Voilà un livre puissant qui est, à ce jour, la réflexion la plus poussée sur la vie et l’œuvre de Joseph de Maistre.
L’idée de l’auteur, Patrick Malvezin, qui par sa propre vie et ses propres recherches et travaux est le meilleur connaisseur actuel de Joseph de Maistre, est d’éclairer l’une par l’autre. Avec toute la rigueur requise et tout le savoir nécessaire, ce qui lui permet d’évacuer les élucubrations qui ont constamment déprécié la pensée de l’homme qui, en son temps et sur le coup de l’événement, a le mieux compris la révolution française, tant dans ses origines que dans ses conséquences. Le maçonnisme de Maistre entre autres est remis à sa place et fort bien expliqué. D’ailleurs, il lui a servi, d’une certaine manière, à mieux saisir par la suite la logique des événements : sa propre adhésion et même sa participation aux idées et aux chimères de son temps furent à n’en pas douter des préliminaires presque nécessaires.

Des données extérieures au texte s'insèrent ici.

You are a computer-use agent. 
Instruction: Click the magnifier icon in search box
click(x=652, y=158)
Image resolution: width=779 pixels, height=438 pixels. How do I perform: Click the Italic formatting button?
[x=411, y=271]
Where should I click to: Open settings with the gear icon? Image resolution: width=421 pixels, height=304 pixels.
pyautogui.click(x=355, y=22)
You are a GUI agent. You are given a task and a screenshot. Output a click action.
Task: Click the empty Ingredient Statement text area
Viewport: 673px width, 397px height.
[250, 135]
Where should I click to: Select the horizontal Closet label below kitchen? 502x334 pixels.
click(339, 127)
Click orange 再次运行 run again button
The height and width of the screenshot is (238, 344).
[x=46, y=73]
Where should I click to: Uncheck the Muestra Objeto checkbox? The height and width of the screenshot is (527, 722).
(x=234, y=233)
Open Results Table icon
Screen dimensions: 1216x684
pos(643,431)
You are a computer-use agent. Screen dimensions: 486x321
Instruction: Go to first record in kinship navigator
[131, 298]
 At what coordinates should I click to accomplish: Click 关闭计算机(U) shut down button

Mais quelle élévation ! Quel style ! Quel regard d’aigle. Dès le début de la Constituante, il devient royaliste. Puis au fur et à mesure que la Révolution étend son empire, dans toutes les errances et les déplacements jusqu’en Russie qu’il doit subir et effectuer, il poursuit sa quête intellectuelle pour mieux avoir une vue synthétique de la totalité du phénomène. Des Considérations sur la France et des Réflexions sur le protestantisme jusqu’à ses derniers chefs d’œuvre Du Pape et Les soirées de Saint Pétersbourg, il n’a cessé de faire le tour de la question, en l’élargissant sans cesse pour aller jusqu’à l’intelligence philosophique, théologique, mystique même de l’ordre politique. Car cet ordre est un mystère abyssal que la Révolution, ses maîtres, en particulier Rousseau, puis ses épigones, ont prétendu réduire à des catégories d’une absurde simplicité, cause de toutes les désillusions et de tous les échecs. Maistre manie le paradoxe comme une logique supérieure pour mieux faire comprendre l’impossible prétention humaine devant le mystère du gouvernement humain et même du gouvernement de soi-même.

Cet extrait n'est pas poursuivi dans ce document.